Ce qui m'a éblouie, avec l'œuvre de Flannery, c'est cette compossibilité de la cruauté, l'ultra-violence, et de ce qu'on peut appeler la grâce, une humanité absolue. Outrance, oui... Elle sature aussi pas mal, c'est vrai… Mais il faut cette exagération, je crois, si l'on veut se rapprocher vaguement du réel, qui reste d'une intensité, d'une puissance inégalable. On pourrait y voir une sorte de nihilisme chrétien, avec cette ambivalence violence/grâce, mais c'est plus riche que cela. Et puis j'adore son ironie, son absence de moraline...
Est-ce que ces propos d’O’Connor au sujet de la littérature pourraient correspondre à votre peinture: «l'histoire doit parler pour elle-même: j’entends par là qu’il faut se contenter de la présenter et la laisser vivre ensuite. Il s’agit de laisser son contenu s’exprimer lui-même»?
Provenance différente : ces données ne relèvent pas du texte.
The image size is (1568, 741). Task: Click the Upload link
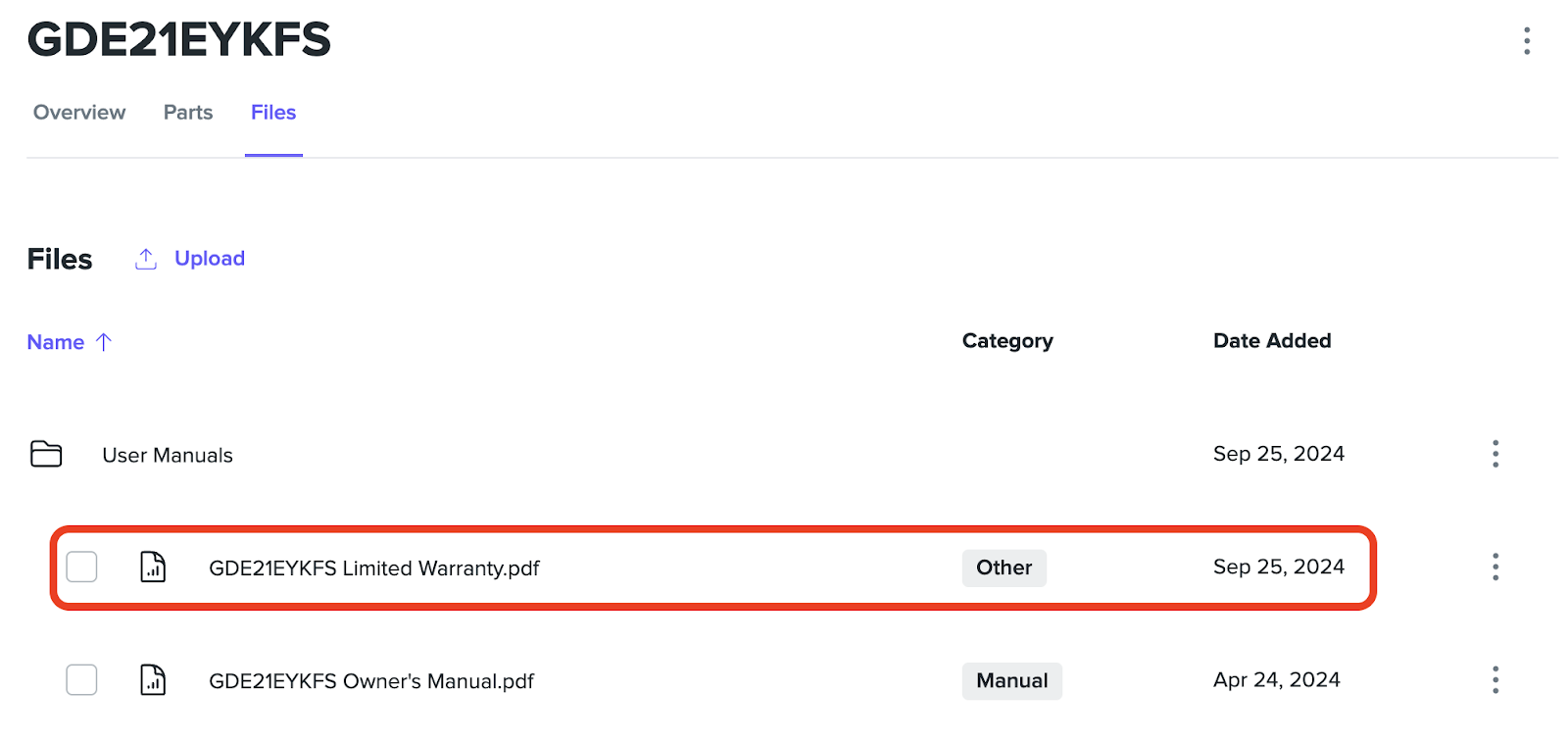point(210,259)
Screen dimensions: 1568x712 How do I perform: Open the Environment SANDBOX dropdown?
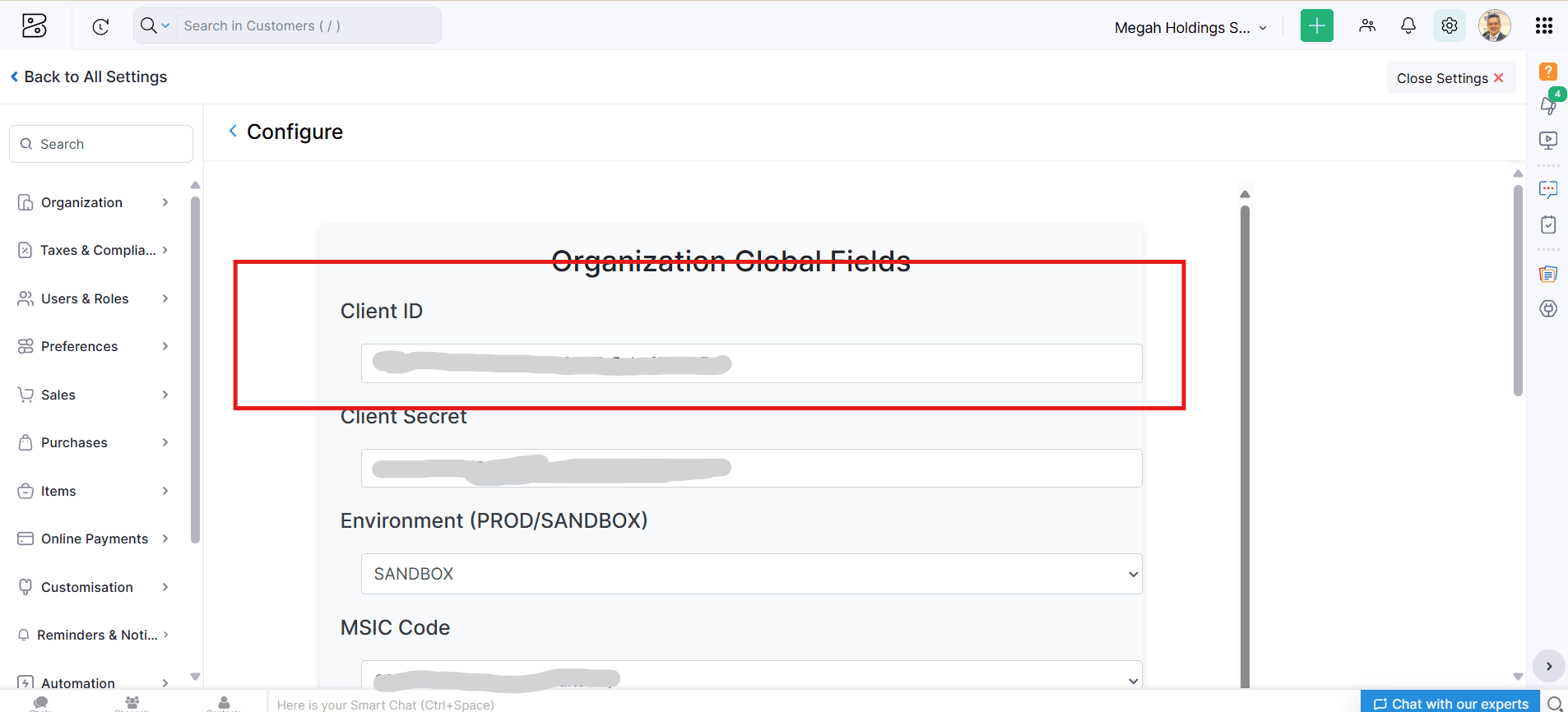click(751, 574)
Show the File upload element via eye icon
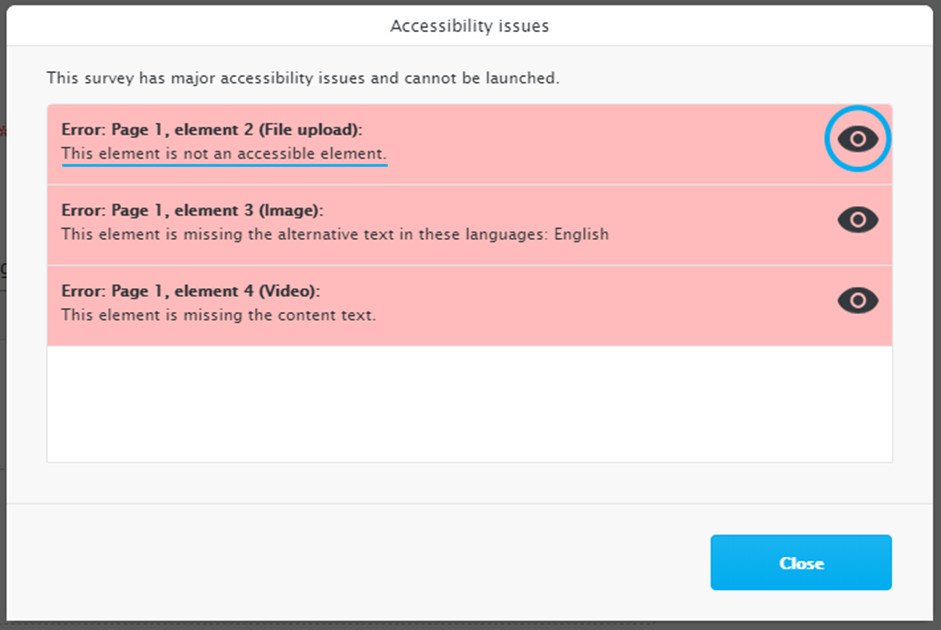This screenshot has height=630, width=941. pos(858,139)
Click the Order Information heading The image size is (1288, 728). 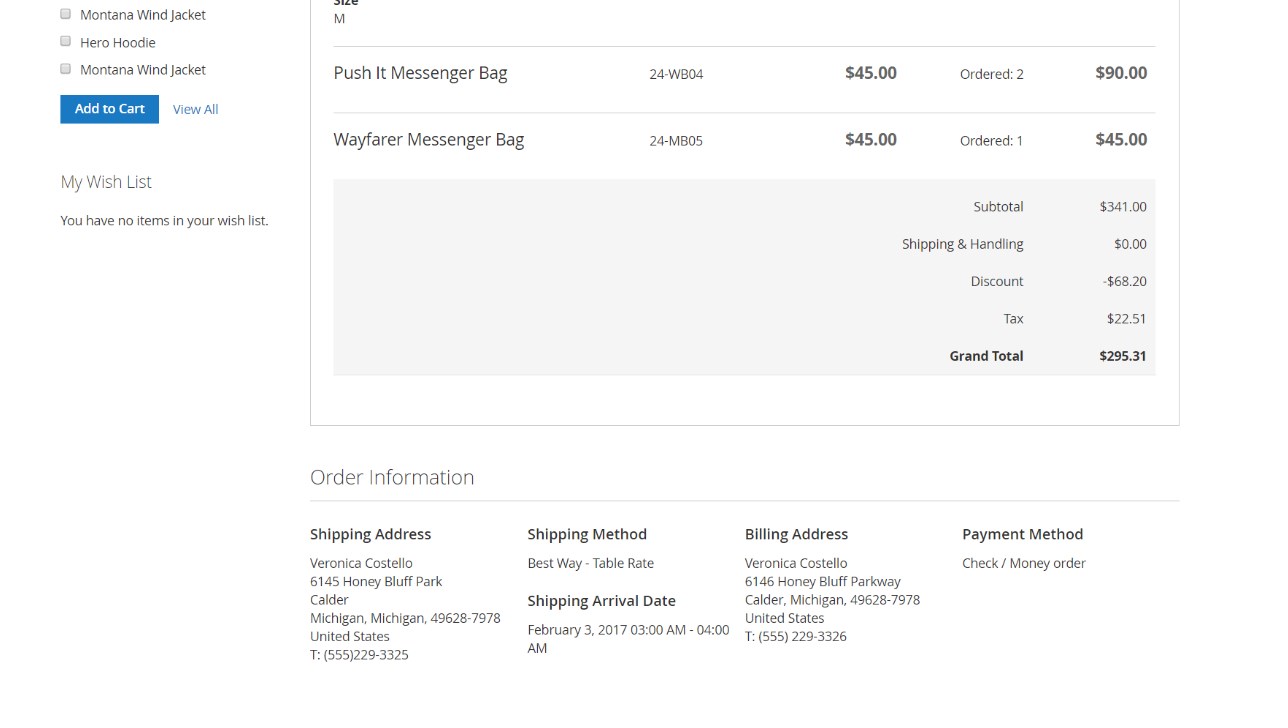392,477
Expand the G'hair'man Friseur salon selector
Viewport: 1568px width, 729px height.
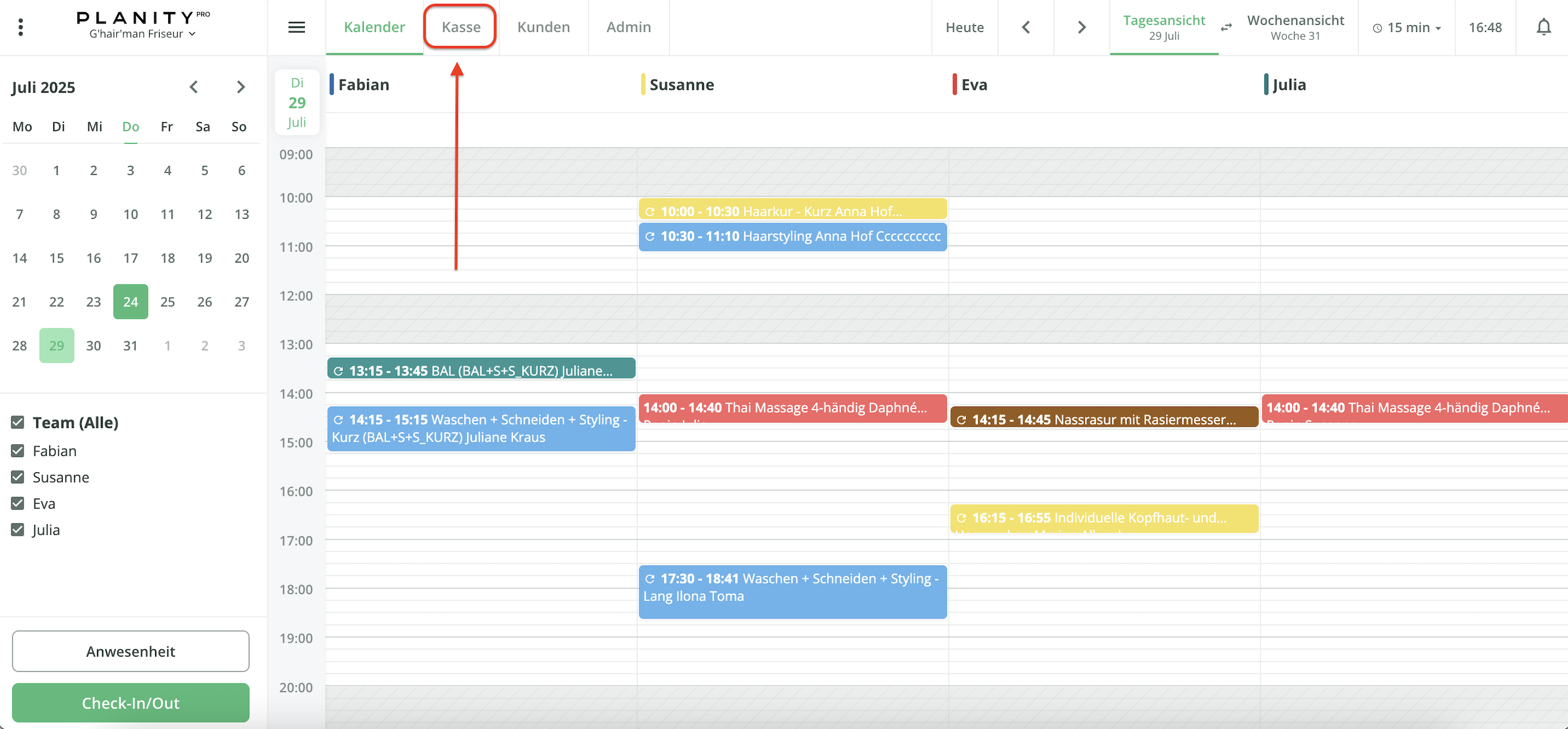point(142,34)
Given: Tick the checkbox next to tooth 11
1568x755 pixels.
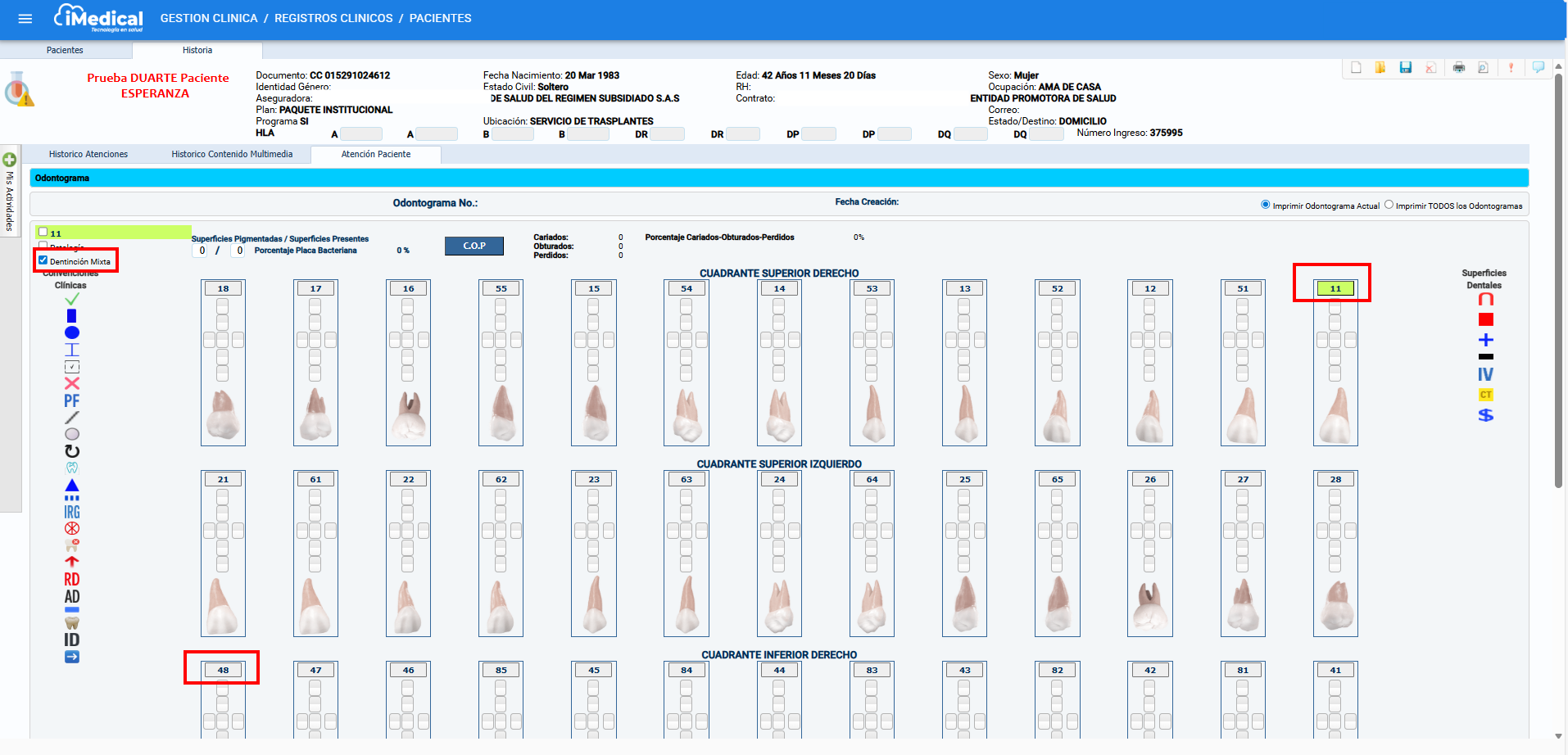Looking at the screenshot, I should click(x=43, y=233).
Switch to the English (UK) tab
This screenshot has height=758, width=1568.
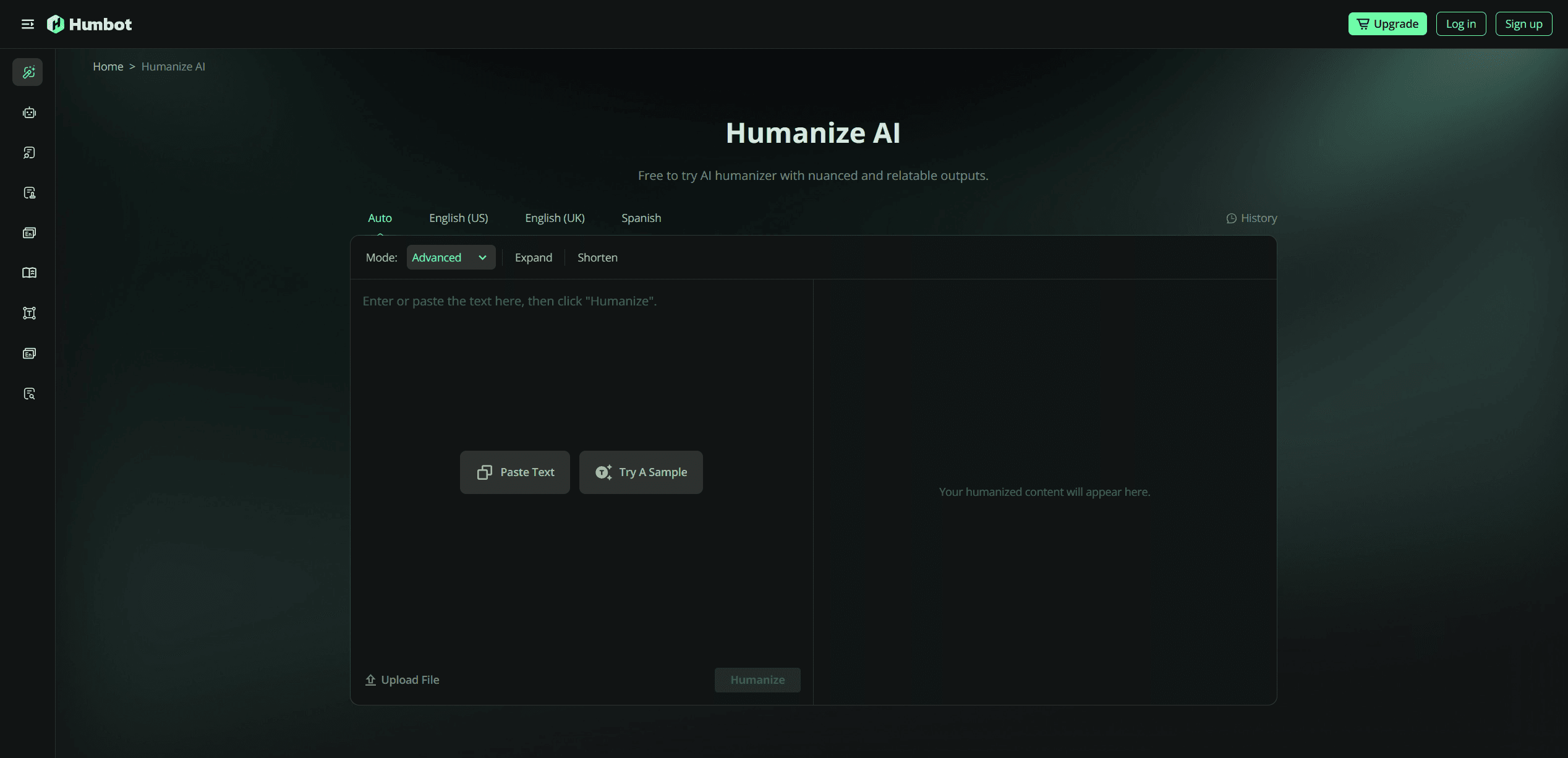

Ah ça, l'histoire qui parle pour elle-même, la laisser vivre, ça me parle sacrément, oui! Je suis embêtée lorsqu'on me demande pourquoi je peins tel ou tel truc, ou ce que ça veut dire… Il n'y a pas d'histoire dans mes peintures, au sens où il n'y a rien à élucider, malgré l'apparence bavarde, ou encyclopédique de l'ensemble. S'il y a narration, alors elle est mobile, fluide, traversée des récits que le regardeur se fait face à la peinture.
Ce qui nous amène, il me semble, tout naturellement à la musique. Pour reprendre cette notion de mobilité dans votre peinture, est-ce qu’on pourrait la rapprocher du mouvement en musique, d'une forme de tempo?
Oui, à plusieurs niveaux je crois. J'ai grandi dans et avec la musique, car élevée par une mère chanteuse… Et mes peintures d'adolescence étaient très marquées par l'influence de Klee, Rothko, Malevitch, ce rythme, justement. La vibration, les variations, le temps déplié/replié… Et il y a le fait de travailler en musique, la danse face au mur… Une de mes dernières expositions à Bruxelles s'intitulait «Hardcore Psalmoï», manière de dire comme il y a aussi une dimension disons sacrée ou mystique dans l'élan de ces musiques, qui aident à faire le saut de peindre, en tous cas pour moi. Je partage ma vie avec Christophe Guiraud, qui écrit de la musique contemporaine mais qui vient de la noise extrême, et du punk. Alors, évidemment, on retrouve des partitions spectrales dans mes peintures, où j'imite son écriture… Une amoureuse des glyphes comme moi ne peut qu'être exaltée par ce travail de scribe! Il y a dans sa musique une forme d'indécidabilité, d'indiscernable, un déploiement de strates, de transitions, et aussi une recherche de l’éclat. En cela nos pratiques, nos préoccupations disons, sont très similaires.
Iris Terdjiman commence à exposer ses premiers travaux de peinture dès l’âge de dix-sept ans. Par la suite, elle se forme en philosophie de l’art à l’université et enseigne les arts plastiques pendant sept ans en Zone Education Prioritaire dans la région parisienne. Parallèlement, durant cette période, elle mène une activité de plasticienne vidéaste. En 2015, elle revient à la peinture et décide de s’y consacrer entièrement. Depuis, expositions personnelles et collectives se succèdent en France, Italie et Belgique. Elle est la fondatrice, avec le compositeur Christophe Guiraud, de UNEARTH, un laboratoire de création pluri-disciplinaire. Poésie et philosophie accompagneront son prochain livre.